Your objective> Nothing but the lines from the one containing "Toggle like on" through the end of the data below may appear in the response, each one exact.

(Collected data entries)
______________________________
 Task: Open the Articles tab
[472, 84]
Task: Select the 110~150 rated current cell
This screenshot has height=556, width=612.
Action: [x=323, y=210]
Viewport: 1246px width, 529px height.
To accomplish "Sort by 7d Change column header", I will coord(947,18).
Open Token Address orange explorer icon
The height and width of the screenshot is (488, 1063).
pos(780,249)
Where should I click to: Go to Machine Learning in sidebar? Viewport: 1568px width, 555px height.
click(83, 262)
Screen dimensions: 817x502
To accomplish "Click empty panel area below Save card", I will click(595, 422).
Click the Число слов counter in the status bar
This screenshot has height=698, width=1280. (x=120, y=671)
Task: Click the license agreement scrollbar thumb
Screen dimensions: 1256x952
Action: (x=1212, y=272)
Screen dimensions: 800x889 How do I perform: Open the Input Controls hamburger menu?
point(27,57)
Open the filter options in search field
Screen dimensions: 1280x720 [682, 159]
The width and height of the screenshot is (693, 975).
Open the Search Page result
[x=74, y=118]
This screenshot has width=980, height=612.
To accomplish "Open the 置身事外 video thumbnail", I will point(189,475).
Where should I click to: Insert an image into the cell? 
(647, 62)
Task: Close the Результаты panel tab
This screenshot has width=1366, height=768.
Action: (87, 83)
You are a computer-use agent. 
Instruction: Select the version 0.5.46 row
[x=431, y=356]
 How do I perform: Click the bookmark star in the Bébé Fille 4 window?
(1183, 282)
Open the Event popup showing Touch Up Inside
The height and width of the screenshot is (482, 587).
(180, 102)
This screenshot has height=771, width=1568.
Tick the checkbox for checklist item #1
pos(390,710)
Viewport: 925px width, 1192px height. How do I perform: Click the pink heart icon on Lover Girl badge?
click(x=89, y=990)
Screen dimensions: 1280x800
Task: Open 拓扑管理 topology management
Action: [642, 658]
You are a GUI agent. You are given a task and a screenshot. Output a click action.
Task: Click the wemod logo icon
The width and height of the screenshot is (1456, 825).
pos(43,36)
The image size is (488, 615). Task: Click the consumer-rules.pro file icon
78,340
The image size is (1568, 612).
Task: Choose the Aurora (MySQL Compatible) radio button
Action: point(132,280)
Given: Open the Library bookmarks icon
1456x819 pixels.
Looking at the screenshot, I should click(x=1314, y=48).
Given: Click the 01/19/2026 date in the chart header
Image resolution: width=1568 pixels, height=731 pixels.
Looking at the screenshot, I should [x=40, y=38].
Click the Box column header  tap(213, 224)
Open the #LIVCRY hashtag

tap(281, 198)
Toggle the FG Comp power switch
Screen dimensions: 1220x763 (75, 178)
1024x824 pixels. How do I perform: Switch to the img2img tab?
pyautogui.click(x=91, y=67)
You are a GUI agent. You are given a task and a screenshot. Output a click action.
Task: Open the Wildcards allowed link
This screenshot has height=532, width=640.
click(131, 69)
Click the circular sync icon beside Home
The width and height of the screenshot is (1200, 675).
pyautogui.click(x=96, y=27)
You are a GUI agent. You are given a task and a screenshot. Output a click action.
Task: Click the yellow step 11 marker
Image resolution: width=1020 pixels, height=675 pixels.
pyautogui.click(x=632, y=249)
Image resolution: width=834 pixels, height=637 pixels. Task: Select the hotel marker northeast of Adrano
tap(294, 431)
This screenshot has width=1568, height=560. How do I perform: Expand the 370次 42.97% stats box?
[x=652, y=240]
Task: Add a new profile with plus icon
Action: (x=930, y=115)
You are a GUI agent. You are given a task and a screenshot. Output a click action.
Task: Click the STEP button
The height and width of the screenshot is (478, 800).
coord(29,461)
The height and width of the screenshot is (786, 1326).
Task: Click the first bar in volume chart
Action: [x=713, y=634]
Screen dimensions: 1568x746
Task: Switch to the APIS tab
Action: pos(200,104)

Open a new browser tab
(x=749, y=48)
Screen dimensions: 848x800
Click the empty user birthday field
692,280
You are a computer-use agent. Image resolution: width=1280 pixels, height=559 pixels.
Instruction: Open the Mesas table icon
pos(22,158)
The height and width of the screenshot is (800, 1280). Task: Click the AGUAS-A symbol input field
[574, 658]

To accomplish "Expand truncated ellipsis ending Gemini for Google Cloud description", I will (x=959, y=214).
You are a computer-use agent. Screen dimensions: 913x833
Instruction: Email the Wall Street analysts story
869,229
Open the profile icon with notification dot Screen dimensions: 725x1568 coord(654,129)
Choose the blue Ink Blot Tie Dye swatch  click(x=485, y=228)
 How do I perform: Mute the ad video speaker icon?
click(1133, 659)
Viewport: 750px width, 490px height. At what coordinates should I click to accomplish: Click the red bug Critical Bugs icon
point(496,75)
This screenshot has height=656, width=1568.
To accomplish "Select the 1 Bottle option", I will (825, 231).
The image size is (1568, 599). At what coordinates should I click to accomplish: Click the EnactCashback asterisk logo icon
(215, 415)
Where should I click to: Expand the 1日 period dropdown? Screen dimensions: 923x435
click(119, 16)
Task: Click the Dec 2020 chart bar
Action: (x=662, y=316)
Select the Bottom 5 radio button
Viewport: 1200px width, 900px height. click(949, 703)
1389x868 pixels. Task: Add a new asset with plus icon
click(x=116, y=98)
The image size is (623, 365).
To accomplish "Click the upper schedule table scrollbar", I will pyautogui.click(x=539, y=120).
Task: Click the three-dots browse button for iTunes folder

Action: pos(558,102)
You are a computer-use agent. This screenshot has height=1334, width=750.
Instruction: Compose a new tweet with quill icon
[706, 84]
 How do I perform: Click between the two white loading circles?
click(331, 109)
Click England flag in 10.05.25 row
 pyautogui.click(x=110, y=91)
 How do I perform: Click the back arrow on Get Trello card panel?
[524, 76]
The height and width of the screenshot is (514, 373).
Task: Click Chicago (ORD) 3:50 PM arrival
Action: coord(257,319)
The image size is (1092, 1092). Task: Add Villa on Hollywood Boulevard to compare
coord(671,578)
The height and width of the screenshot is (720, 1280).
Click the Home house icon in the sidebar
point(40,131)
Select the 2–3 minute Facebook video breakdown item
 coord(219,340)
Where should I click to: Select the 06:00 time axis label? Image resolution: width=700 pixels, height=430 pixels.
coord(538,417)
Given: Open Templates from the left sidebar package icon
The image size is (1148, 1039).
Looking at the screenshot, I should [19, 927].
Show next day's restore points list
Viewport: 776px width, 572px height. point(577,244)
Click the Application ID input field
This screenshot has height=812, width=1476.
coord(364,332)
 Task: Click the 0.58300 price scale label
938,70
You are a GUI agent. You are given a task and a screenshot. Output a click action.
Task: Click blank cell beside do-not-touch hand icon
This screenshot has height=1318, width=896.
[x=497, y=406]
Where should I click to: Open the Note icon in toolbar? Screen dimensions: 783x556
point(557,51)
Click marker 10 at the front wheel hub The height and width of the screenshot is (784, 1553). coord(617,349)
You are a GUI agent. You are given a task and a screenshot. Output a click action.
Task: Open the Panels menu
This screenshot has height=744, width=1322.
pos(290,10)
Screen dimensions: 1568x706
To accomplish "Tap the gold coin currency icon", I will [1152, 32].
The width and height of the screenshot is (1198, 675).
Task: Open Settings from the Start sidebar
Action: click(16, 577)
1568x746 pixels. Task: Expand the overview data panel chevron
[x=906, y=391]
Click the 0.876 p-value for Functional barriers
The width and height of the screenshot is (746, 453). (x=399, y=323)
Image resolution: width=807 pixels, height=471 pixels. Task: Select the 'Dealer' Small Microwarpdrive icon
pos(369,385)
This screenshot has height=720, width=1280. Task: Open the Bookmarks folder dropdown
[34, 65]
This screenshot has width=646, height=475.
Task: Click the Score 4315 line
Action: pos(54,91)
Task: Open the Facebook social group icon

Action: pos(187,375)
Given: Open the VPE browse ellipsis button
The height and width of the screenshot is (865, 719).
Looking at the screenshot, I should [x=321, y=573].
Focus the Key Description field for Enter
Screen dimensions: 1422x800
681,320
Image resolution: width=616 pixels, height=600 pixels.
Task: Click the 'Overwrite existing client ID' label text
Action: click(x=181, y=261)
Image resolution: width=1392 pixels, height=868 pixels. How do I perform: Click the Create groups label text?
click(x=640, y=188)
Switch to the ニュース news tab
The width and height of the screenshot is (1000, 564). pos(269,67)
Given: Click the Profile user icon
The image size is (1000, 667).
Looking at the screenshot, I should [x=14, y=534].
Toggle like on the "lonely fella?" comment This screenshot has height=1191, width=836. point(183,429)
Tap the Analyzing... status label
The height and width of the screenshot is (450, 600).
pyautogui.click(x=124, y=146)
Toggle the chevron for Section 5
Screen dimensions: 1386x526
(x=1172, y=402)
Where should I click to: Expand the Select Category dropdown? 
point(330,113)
______________________________
Answer box>
Toggle like on the "lonely fella?" comment This screenshot has height=1191, width=836. point(183,429)
Tap the Analyzing... status label
The height and width of the screenshot is (450, 600).
pyautogui.click(x=124, y=146)
Toggle the chevron for Section 5
Screen dimensions: 1386x526
(x=1172, y=402)
Where should I click to: Expand the Select Category dropdown? 
point(330,113)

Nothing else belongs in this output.